I was fired from that job for not flying in severe icing conditions and various other illegal situations. I look for that guy to bite it any day now, and I pray for his family and the family of his passengers. That will be the true tragedy.

Fly AROUND them. Or land until they pass, if you can. It breaks my heart when people die unnecessarily. Read the accident reports - they'll tell you about it.
 
In all my flyiing which includes living and flying in the midwest for years, I can honestly say that I have never been in a TRW. I have flown around them zig-zaged right through a line but I have never experienced the kind of turbulence you guys are talking about. I have been all over the world and flown every kind of airplane, day, night, and everything in-between . I agree with Avbug, no one on this board has any business being there unless they are with NOAA or the equivalent. Good day guys.
 
AAsRedHeadedbro said:
I learned about TRW flying by reading everything I could get my hands on about the subject, practicing with every concept of radar usage and interpretation I came across until I felt comfortable with them, observing experienced captains make a lot of good decisions and a few bad ones, getting close to the weather (sometimes too close) and experiencing the kind of mind numbing, god awful, terrifying turbulence that the inside of a TRW can dish out. In short, years of practice, practice, practice.

I have been inside a thunderstorm twice in my 9000 hours of flying. I wasn't a working pilot during either encounter and the second time I was in an A-300-600R jumpseat. That encounter was by far the worst experience of my aviation life. I thought we might actually pull something off the airplane before we got through it. It was violent beyond description. Who would've thought an airplane that can weigh 400,000 pounds would've been tossed like we were that night. Struck by lightning. Flew into hail. St. Elmo's fire like I have never seen before all over the windshields and posts. When we stumbled out of the other side of that thing and regained our composure, the FO attempted to exit the cockpit through the cockpit door. He couldn't.
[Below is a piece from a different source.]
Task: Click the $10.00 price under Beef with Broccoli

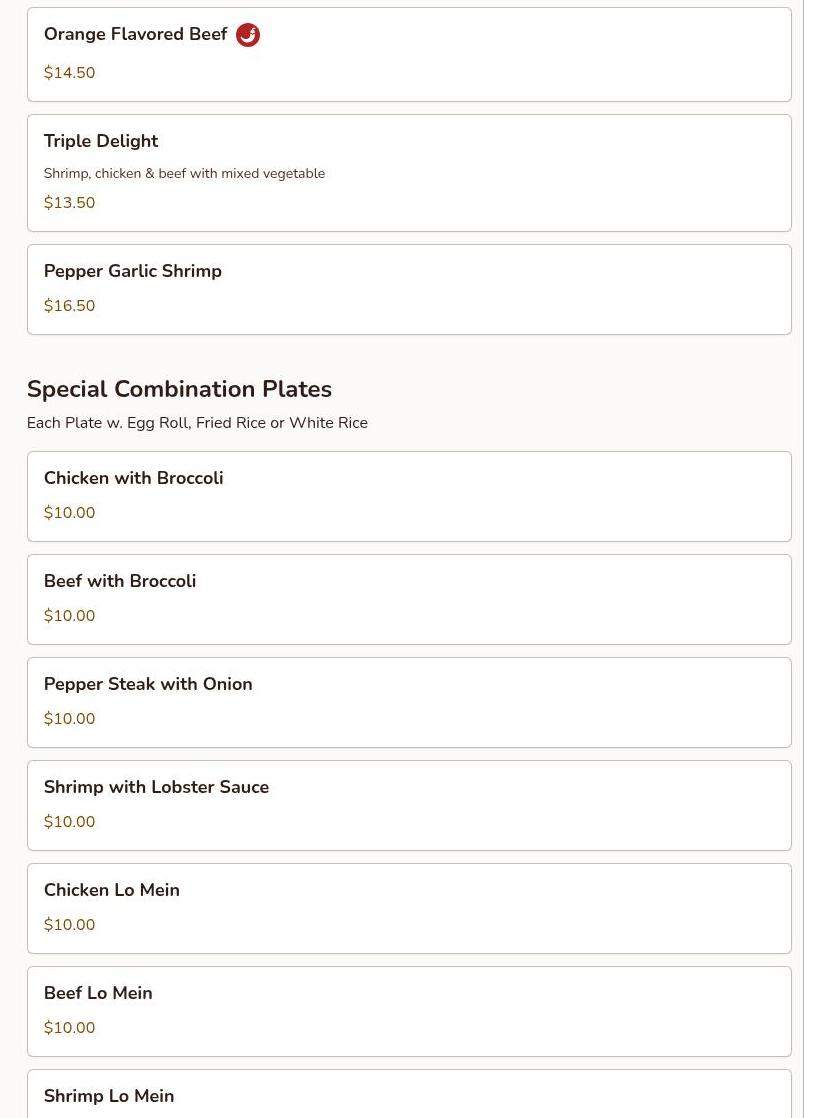Action: coord(69,616)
One of the male flight attendants had hit the door so hard during the turbulence that he actually knocked the door over the backstop and jammed it shut. We all had to exit the cockpit via the kickout panel at the bottom of the door.

Don't even ask how we got into that beast. We were in cloud over the ocean at night. Captain's radar control was off. FO's was pointed up at the moon, not down where it should've been. Lights on in the cockpit, eating and yacking. Totally avoidable IMO.

Experiences like that only serve to firm up your resolve to NEVER see the inside of a thunderstorm again. Anyone who would laugh about being inside a thunderstorm is either completely off his rocker or he hasn't really seen the inside of a big storm. They'll put the fear of god in you.

Interesting to see if this plane was the one that went down out of JFK? How long ago did this happen?

Another lesson here: I ALWAYS use the radar on at night.